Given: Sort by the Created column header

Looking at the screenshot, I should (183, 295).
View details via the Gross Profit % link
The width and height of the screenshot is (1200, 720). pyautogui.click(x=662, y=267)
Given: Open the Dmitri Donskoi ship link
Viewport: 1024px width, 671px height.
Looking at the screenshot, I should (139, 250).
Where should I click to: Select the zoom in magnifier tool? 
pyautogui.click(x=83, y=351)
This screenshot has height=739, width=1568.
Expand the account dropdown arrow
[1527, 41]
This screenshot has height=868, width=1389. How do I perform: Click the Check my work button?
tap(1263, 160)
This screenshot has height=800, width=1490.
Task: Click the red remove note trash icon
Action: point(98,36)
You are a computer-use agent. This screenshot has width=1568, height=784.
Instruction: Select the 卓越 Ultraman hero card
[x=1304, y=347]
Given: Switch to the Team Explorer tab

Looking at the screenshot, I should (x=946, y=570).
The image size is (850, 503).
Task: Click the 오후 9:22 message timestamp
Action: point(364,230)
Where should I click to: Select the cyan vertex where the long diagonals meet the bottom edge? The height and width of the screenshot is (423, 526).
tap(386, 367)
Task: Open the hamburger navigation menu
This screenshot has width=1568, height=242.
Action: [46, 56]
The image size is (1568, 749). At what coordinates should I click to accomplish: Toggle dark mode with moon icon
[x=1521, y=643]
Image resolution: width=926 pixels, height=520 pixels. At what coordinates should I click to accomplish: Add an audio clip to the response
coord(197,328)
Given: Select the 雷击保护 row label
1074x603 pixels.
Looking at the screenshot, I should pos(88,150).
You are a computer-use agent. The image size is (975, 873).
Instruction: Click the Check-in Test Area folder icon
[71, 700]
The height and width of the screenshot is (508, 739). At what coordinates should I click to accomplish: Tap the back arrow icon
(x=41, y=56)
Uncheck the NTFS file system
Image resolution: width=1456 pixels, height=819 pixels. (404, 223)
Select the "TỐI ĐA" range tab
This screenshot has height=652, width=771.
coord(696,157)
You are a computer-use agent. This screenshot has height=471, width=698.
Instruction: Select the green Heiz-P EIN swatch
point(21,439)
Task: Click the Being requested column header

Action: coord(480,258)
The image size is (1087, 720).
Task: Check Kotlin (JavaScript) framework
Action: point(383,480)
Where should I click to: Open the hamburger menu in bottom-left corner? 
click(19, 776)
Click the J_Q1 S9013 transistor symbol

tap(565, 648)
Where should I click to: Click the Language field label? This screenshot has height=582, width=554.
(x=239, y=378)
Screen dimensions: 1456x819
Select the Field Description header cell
++++++++++
* [Exercise directions]:
Reproduce every row above verbatim, from first to last, with no changes.

* [Full solution]:
Given: Sort by the Created column header

Looking at the screenshot, I should (183, 295).
View details via the Gross Profit % link
The width and height of the screenshot is (1200, 720). pyautogui.click(x=662, y=267)
Given: Open the Dmitri Donskoi ship link
Viewport: 1024px width, 671px height.
Looking at the screenshot, I should (139, 250).
Where should I click to: Select the zoom in magnifier tool? 
pyautogui.click(x=83, y=351)
This screenshot has height=739, width=1568.
Expand the account dropdown arrow
[1527, 41]
This screenshot has height=868, width=1389. How do I perform: Click the Check my work button?
tap(1263, 160)
This screenshot has height=800, width=1490.
Task: Click the red remove note trash icon
Action: point(98,36)
You are a computer-use agent. This screenshot has width=1568, height=784.
Instruction: Select the 卓越 Ultraman hero card
[x=1304, y=347]
Given: Switch to the Team Explorer tab

Looking at the screenshot, I should (x=946, y=570).
The image size is (850, 503).
Task: Click the 오후 9:22 message timestamp
Action: point(364,230)
Where should I click to: Select the cyan vertex where the long diagonals meet the bottom edge? The height and width of the screenshot is (423, 526).
tap(386, 367)
Task: Open the hamburger navigation menu
This screenshot has width=1568, height=242.
Action: [46, 56]
The image size is (1568, 749). At what coordinates should I click to accomplish: Toggle dark mode with moon icon
[x=1521, y=643]
Image resolution: width=926 pixels, height=520 pixels. At what coordinates should I click to accomplish: Add an audio clip to the response
coord(197,328)
Given: Select the 雷击保护 row label
1074x603 pixels.
Looking at the screenshot, I should pos(88,150).
You are a computer-use agent. The image size is (975, 873).
Instruction: Click the Check-in Test Area folder icon
[71, 700]
The height and width of the screenshot is (508, 739). At what coordinates should I click to accomplish: Tap the back arrow icon
(x=41, y=56)
Uncheck the NTFS file system
Image resolution: width=1456 pixels, height=819 pixels. (404, 223)
Select the "TỐI ĐA" range tab
This screenshot has height=652, width=771.
coord(696,157)
You are a computer-use agent. This screenshot has height=471, width=698.
Instruction: Select the green Heiz-P EIN swatch
point(21,439)
Task: Click the Being requested column header

Action: coord(480,258)
The image size is (1087, 720).
Task: Check Kotlin (JavaScript) framework
Action: point(383,480)
Where should I click to: Open the hamburger menu in bottom-left corner? 
click(19, 776)
Click the J_Q1 S9013 transistor symbol

tap(565, 648)
Where should I click to: Click the Language field label? This screenshot has height=582, width=554.
(x=239, y=378)
Screen dimensions: 1456x819
Select the Field Description header cell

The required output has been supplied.